Abner trained with the UNICEF-supported Health Extension Worker program and travels to remote villages to check on the general well-being of mothers like Amalia, and their families by using a set of questions to detect any danger signs. He is also responsible for keeping little Vicki in good health well into the future by administering all of his routine vaccinations. Thankfully, Abner was able to report that the entire family is in good health, so he spent time showing the family tips for ensuring Vicki stays healthy. He is equally meticulous with each visit, spending more than 45 minutes ensuring his health guidance is well received and to give support where there are challenges.

UNICEF has been working hard in Namibia to ensure that every mother and child receives the health care they so desperately need – no matter how far they might be.

Thank you for helping Amalia and giving her son, Vicki, the best possible start in life.

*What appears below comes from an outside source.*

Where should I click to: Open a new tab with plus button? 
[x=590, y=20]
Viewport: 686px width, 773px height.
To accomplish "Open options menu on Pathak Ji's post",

Improving water & sanitation on Tanna Island, Vanuatu

In Tafea province, the only sources of fresh water are springs or streams, well below the villages. Women and children often have to negotiate steep ravines several times a day to collect water for their households.

Thanks to your support, UNICEF and partners have been working with local communities to help provide clean, safe drinking water and improve public health by implementing hygiene and sanitation programs to improve personal hygiene to reduce diarrhoeal and infectious diseases. We’ve also been installing and maintaining specially designed water pumps in 31 communities in Tafea Province.

In Madeleine’s village, Laounaoula, the main water source was in a deep ravine, a one hour return walk from her home. Many hours were spent collecting the water they needed every day for cooking, drinking and washing dishes. “Many experts had visited our village over the years to give advice on improving our water supply, but they all said 'impossible'. There was no solution, especially as we had no power.”

“So you can imagine what it was like the day our water pump was turned on for the first time. I was so excited, shouting and waving my arms, other women and children were crying … sobbing, realizing that we didn't have to walk down that steep ravine to collect water in heavy containers again. It has changed our lives forever, and has made such a big difference for our families.”

The water pumps have been specially designed to withstand the harsh conditions on the island and use the kinetic energy of a stream to pump a small percentage of the flow up the pipe to the village, without the need for fuel. Communities receive training in how to operate and maintain the pumps and part of the project involves the creation of small businesses specializing in the installation and maintenance of the pumps.